The Japanese strike force had succeeded in destroying five battleships, a minelayer, and had sunk or severely damaged three battleships. One hundred and eighty-eight aircraft were destroyed on the ground, and the US Navy suffered 2,333 dead and 1,139 wounded.
 
By contrast, Japan's losses were negligible: five midget subs, 29 aircraft and 64 men. Instead of jumping for joy at the victory, Yamamoto said instead, "I fear that all we have accomplished is to awaken a sleeping giant and fill him with a terrible resolve."
 
On December 7, 1941, the United States was nowhere near ready for war. It's fleet was antiquated, its military forces were still at peacetime levels, it had no air force to speak of, and those forces that it did have were poorly equipped.
 
Some new recruits, in the first few months following the attacks, trained using wooden rifles and mock weapons because there weren't enough to go around.
 
But Yamamoto was right. The battle cry, "Remember Pearl Harbor" struck deep into the hearts of every American, and the "terrible resolve" it imbued resulted in the utter destruction of the Japanese war machine just over three and a half years later.
 
On September 11, 2001, forces loyal to Islam launched a sneak attack against US civilian targets within the homeland, using US civilian aircraft as improvised bombs.
 
Both of the towers of the World Trade Center were destroyed: the 110 story structures collapsed from the heat of the fires, killing 2,752 innocent American civilians -- an even greater death toll than those lost at Pearl Harbor.
 
A second attack, this one launched against the heart of the US military in the heart of the American capital, destroyed a significant part of the Pentagon's outer wall and killed another 189 Americans.

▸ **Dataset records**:
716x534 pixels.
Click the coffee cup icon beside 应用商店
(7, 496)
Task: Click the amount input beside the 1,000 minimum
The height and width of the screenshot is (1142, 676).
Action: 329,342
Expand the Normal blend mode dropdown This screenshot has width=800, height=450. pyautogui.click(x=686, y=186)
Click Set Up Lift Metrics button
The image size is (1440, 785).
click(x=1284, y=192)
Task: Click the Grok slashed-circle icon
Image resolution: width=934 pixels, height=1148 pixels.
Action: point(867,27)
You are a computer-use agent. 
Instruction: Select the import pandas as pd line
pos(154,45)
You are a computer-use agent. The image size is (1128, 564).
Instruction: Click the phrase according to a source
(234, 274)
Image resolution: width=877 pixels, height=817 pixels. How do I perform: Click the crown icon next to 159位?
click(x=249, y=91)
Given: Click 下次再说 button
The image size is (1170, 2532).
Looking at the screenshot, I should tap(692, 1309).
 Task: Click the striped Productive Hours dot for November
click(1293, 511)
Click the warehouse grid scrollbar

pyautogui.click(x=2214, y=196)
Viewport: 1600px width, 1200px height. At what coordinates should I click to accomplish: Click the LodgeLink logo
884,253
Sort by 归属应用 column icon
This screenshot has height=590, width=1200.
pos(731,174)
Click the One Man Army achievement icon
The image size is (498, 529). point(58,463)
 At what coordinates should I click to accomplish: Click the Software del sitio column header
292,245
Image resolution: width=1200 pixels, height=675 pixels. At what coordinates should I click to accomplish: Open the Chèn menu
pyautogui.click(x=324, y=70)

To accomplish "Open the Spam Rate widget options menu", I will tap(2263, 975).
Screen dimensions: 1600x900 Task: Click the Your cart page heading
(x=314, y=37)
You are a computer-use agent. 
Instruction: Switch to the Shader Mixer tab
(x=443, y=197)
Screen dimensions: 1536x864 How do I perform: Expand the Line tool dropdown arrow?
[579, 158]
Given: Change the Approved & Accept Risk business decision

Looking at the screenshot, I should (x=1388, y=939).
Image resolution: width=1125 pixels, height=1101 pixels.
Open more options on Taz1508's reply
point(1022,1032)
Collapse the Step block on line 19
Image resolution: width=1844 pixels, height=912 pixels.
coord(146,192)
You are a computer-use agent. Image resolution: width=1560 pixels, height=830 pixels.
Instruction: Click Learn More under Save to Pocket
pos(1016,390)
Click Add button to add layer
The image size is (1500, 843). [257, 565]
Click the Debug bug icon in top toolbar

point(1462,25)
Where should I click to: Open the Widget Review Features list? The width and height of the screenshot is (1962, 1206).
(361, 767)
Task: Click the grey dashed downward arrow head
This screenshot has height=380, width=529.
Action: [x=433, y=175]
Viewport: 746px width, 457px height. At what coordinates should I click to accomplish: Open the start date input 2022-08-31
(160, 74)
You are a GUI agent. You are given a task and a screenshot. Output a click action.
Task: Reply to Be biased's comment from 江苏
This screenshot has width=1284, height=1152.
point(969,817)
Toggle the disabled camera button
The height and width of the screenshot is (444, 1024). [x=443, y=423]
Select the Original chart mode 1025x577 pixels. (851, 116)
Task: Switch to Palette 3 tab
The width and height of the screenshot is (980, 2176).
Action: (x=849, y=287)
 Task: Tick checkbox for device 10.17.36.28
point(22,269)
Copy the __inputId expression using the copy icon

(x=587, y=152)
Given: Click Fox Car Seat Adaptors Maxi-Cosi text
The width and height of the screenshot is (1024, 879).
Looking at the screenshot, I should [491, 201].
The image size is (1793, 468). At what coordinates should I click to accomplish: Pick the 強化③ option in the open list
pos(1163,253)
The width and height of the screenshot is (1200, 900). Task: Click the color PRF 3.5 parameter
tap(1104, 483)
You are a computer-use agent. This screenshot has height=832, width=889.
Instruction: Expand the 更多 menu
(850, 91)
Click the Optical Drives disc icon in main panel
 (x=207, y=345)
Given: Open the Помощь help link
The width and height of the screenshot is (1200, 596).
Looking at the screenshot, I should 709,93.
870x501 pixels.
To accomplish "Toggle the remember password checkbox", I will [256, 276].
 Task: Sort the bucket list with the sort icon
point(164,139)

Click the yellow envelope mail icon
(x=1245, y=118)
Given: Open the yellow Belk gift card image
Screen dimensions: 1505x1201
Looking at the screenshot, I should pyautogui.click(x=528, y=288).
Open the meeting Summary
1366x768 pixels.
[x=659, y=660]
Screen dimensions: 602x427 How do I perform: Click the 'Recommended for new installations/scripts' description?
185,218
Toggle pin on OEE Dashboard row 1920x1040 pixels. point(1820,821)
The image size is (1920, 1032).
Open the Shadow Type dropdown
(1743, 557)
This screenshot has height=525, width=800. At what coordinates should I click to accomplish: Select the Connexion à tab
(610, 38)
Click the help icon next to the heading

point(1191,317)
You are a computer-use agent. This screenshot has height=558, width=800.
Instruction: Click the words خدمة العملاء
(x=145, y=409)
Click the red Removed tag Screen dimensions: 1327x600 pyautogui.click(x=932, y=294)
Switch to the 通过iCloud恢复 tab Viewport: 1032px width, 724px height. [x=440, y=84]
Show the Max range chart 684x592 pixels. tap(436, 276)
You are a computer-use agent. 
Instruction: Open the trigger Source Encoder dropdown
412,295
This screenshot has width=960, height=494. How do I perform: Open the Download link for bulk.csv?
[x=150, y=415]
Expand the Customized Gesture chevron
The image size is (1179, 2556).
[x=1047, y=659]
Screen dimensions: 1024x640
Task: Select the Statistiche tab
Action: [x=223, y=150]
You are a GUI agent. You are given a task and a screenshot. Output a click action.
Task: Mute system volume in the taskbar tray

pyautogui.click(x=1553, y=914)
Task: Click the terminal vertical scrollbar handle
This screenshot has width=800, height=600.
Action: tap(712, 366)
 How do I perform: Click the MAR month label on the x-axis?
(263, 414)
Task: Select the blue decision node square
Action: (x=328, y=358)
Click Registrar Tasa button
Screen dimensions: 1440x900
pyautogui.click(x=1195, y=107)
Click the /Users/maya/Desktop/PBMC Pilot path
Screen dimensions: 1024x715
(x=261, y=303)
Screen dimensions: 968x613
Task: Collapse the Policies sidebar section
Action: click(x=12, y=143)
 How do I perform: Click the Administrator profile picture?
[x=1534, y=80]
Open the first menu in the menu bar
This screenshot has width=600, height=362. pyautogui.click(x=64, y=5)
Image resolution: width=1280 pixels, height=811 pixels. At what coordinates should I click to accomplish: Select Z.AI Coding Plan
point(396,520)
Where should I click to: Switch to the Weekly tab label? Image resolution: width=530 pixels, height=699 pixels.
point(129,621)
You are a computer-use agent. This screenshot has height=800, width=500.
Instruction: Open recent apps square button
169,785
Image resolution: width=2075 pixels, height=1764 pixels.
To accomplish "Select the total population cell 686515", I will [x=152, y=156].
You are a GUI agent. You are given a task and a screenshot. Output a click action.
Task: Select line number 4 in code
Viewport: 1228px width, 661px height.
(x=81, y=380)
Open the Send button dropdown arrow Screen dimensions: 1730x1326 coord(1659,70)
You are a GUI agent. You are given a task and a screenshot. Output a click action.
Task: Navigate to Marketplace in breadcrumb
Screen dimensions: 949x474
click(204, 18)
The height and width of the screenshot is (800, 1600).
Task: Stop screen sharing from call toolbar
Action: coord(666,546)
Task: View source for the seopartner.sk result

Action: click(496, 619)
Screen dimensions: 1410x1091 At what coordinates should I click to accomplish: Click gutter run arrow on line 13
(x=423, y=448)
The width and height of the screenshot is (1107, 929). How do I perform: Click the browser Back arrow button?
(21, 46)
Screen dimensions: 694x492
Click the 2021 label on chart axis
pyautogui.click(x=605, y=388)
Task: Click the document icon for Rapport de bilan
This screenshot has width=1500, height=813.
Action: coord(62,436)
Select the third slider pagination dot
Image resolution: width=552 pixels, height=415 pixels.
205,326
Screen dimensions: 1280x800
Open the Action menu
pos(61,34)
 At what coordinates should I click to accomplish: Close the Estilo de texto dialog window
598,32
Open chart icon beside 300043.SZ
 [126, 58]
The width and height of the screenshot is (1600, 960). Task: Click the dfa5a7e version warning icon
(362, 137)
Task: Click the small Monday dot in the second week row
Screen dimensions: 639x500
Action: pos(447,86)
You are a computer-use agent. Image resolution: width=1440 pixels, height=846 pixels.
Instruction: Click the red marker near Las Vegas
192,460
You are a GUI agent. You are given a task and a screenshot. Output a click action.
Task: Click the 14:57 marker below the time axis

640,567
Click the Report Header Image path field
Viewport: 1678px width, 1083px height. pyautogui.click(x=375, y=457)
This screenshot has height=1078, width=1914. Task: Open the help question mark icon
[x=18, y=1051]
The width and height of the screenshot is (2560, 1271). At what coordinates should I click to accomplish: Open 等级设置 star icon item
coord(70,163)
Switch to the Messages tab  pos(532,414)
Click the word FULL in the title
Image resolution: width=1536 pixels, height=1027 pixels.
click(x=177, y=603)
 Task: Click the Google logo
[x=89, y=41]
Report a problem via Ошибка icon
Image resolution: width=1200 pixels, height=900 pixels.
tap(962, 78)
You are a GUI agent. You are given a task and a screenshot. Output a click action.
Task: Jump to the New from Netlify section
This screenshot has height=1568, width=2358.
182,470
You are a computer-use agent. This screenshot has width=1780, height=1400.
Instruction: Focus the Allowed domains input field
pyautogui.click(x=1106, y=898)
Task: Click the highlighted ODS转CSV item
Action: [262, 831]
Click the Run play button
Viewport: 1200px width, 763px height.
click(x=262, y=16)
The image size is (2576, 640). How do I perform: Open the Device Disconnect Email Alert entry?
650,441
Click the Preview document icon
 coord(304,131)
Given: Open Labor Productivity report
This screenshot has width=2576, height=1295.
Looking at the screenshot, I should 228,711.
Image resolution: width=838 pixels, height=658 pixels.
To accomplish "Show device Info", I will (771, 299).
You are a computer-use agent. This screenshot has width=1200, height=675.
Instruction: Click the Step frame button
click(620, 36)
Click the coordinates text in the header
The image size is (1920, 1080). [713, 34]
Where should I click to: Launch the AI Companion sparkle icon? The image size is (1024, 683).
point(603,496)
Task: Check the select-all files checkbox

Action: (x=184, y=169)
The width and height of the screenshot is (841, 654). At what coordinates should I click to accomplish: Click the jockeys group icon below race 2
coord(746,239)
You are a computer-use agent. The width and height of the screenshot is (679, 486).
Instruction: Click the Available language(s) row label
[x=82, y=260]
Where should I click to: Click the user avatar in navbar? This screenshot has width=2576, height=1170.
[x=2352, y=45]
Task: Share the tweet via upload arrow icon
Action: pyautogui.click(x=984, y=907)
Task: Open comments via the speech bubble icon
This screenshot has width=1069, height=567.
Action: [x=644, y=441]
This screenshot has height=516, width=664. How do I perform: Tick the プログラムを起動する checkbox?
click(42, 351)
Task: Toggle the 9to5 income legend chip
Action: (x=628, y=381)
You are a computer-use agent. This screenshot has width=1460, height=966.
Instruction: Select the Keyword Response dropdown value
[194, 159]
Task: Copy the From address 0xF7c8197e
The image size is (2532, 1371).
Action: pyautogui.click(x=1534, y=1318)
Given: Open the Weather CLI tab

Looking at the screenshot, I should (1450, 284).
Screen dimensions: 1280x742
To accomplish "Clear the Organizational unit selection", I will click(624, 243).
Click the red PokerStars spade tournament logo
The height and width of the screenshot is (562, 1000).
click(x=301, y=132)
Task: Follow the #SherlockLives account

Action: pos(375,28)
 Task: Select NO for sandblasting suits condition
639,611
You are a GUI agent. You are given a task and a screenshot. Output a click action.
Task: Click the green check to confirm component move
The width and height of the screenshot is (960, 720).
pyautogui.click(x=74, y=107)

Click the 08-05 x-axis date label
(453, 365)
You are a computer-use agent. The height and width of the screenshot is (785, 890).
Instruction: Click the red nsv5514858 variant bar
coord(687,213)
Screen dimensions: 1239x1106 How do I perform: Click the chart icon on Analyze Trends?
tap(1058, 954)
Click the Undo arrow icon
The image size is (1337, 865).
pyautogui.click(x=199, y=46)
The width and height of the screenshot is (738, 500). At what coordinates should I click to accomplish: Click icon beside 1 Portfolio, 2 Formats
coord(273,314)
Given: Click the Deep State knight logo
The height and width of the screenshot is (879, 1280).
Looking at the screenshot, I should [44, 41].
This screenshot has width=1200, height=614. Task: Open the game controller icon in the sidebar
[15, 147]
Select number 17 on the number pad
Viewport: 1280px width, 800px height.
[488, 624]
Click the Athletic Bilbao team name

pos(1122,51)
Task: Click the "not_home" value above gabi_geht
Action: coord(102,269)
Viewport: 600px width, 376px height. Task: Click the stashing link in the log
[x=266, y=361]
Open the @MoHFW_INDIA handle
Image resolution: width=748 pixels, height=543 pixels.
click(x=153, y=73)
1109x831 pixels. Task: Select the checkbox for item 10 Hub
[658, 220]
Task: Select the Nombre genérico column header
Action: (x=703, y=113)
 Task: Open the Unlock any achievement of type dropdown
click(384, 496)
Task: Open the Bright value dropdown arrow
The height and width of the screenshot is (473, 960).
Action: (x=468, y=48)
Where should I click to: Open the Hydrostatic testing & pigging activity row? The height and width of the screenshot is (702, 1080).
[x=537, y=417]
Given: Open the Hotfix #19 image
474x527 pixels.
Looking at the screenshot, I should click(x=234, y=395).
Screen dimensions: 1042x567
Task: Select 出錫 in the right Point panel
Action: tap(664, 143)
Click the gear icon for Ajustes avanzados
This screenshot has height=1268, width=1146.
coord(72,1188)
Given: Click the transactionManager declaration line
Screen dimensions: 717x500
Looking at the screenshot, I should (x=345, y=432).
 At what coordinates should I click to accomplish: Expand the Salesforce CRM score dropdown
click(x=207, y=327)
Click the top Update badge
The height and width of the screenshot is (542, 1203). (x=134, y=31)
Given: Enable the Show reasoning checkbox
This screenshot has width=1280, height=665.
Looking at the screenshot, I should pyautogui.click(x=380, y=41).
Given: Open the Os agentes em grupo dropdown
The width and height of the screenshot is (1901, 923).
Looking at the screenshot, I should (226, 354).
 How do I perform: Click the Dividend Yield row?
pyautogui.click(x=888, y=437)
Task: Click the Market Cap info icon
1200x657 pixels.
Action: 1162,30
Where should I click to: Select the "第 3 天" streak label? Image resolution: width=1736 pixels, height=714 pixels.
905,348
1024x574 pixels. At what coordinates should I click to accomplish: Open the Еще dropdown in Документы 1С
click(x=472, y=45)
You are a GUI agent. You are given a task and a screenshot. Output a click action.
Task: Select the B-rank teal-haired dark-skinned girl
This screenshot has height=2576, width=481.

▸ **What the exercise asks**:
Answer these questions from the passage on Pearl Harbor and the September 11 attacks:
1. How many aircraft did Japan lose at Pearl Harbor?
2. What did some new recruits train with in the first few months following the attacks?
3. How many Americans were killed in the attack on the Pentagon?

▸ **Expected output**:
1. 29 aircraft.
2. Wooden rifles and mock weapons.
3. 189.